Des risques non négligeables

Il est toutefois essentiel de noter que des risques importants subsistent. La crise de l’immobilier chinois n’est pas encore terminée et la Chine a décidé de céder sur la politique des « trois lignes rouges », qui visait à limiter l’endettement dans le secteur immobilier suite à la vague de défauts, aux problèmes de liquidité rencontrés par les promoteurs et au ralentissement des ventes de logements.

Sur le plan géopolitique, les tensions avec Hong Kong et Taïwan persistent et nous pensons qu’une réunification forcée avec Taïwan pourrait avoir des conséquences très graves : les chaînes d’approvisionnement taïwanaises seraient perturbées ; la Chine serait probablement soumise à des sanctions sévères de la part des pays occidentaux, avec la possibilité d’une riposte militaire menée par les États-Unis. Une telle situation pourrait conduire à une récession, et les marchés actions mondiaux en subiraient les conséquences.

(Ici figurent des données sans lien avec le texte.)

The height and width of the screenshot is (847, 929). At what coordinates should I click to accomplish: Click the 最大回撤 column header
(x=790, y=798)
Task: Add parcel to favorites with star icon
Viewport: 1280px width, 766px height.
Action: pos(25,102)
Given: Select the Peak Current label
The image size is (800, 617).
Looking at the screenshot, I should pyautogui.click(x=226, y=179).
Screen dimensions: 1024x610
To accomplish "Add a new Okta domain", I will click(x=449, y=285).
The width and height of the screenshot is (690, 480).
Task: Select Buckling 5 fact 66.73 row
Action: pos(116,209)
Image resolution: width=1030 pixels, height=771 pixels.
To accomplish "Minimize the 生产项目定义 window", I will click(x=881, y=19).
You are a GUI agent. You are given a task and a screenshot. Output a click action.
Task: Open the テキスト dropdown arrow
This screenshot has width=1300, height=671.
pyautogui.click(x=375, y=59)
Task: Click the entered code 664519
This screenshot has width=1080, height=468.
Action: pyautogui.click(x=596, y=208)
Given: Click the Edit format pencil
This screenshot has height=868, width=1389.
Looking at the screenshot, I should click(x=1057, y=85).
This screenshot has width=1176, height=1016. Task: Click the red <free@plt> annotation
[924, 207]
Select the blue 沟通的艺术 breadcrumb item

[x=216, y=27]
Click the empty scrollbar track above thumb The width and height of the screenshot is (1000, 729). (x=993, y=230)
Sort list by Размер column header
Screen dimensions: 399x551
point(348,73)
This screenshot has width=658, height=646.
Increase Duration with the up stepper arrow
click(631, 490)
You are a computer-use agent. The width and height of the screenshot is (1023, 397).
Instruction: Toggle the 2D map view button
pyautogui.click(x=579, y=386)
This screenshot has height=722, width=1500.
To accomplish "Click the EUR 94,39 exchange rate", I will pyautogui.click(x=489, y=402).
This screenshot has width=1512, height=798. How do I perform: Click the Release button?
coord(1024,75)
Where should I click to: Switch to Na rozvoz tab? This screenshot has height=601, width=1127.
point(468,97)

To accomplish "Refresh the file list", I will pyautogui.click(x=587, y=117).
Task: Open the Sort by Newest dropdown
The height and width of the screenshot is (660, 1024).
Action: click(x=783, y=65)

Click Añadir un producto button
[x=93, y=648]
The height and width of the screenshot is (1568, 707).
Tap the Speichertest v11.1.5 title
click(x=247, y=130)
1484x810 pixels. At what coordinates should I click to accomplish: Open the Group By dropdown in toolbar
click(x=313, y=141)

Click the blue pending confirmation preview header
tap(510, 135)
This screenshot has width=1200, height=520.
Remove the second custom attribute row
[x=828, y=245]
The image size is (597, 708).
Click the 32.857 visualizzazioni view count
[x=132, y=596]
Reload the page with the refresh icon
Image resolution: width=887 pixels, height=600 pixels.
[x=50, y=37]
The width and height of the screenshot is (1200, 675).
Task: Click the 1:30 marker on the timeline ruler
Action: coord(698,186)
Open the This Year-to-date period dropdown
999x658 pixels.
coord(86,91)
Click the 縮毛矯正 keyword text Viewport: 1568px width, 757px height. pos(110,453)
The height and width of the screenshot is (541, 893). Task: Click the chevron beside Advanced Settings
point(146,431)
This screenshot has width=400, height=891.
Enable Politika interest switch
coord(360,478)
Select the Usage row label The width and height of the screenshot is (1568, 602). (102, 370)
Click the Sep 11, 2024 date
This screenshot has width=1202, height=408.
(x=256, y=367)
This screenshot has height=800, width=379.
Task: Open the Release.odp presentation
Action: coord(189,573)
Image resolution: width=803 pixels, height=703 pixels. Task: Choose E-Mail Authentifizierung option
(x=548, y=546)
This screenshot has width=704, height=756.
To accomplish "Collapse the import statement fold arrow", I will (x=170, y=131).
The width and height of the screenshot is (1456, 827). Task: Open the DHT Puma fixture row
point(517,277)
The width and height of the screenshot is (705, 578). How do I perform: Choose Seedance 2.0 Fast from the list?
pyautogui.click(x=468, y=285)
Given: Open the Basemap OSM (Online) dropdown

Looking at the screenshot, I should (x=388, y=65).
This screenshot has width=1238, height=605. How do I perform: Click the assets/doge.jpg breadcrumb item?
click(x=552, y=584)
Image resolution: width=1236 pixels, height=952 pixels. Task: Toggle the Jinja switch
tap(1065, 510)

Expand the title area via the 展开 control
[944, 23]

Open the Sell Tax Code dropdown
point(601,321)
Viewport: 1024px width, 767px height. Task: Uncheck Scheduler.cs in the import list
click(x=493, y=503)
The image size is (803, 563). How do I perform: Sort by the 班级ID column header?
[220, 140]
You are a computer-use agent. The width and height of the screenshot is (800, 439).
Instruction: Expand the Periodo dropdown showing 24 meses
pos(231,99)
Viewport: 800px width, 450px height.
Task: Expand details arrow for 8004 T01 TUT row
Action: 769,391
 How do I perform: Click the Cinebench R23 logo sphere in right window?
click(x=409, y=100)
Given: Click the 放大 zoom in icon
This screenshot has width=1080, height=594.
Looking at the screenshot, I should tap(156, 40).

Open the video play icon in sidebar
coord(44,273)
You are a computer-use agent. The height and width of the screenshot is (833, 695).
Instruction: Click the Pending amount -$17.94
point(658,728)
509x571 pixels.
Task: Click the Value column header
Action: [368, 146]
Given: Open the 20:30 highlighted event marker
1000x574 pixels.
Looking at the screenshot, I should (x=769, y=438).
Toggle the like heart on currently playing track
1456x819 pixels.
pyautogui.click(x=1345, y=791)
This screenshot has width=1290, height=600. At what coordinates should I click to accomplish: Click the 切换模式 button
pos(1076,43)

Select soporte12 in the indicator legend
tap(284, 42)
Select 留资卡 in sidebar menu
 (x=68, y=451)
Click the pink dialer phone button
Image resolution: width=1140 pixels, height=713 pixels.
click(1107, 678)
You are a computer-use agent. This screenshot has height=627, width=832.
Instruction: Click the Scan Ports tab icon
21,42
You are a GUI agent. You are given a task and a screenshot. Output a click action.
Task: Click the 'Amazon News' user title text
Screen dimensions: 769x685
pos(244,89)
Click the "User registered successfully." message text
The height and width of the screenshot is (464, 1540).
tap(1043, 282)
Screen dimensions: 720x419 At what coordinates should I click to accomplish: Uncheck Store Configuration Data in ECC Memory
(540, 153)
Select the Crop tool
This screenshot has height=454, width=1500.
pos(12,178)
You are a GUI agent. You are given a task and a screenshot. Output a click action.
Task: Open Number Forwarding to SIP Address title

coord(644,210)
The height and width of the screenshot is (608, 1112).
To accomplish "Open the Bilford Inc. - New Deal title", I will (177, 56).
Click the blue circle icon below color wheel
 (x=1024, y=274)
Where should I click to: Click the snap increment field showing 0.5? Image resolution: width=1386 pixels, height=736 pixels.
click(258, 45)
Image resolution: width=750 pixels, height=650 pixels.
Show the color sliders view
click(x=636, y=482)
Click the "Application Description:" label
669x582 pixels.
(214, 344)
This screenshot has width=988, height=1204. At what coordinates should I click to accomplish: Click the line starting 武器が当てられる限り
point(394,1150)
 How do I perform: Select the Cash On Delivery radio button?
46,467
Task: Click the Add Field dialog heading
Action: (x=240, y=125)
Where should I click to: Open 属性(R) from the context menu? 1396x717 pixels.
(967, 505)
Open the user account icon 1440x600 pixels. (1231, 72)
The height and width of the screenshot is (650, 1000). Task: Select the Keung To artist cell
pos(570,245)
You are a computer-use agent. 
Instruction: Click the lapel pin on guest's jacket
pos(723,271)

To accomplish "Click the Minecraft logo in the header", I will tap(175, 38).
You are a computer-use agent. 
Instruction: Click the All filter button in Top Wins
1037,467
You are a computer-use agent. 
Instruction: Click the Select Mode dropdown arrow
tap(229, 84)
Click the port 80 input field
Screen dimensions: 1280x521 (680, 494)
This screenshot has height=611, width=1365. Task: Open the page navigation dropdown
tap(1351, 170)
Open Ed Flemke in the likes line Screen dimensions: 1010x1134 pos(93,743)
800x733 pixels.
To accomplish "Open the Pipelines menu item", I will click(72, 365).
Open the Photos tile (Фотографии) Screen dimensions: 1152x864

Dans ce contexte politique, social et économique en constante évolution, nous pensons que les investisseurs doivent faire preuve de prudence. Au sein de nos portefeuilles, nous avons identifié des opportunités d’investissement, notamment dans les secteurs des biens de consommation de base, de la santé, des services aux collectivités, des technologies de l’information et de la consommation cyclique. Pour l’heure, nous restons néanmoins sélectifs et vigilants, d’autant plus qu’il existe des opportunités plus intéressantes selon nous dans les autres pays émergents.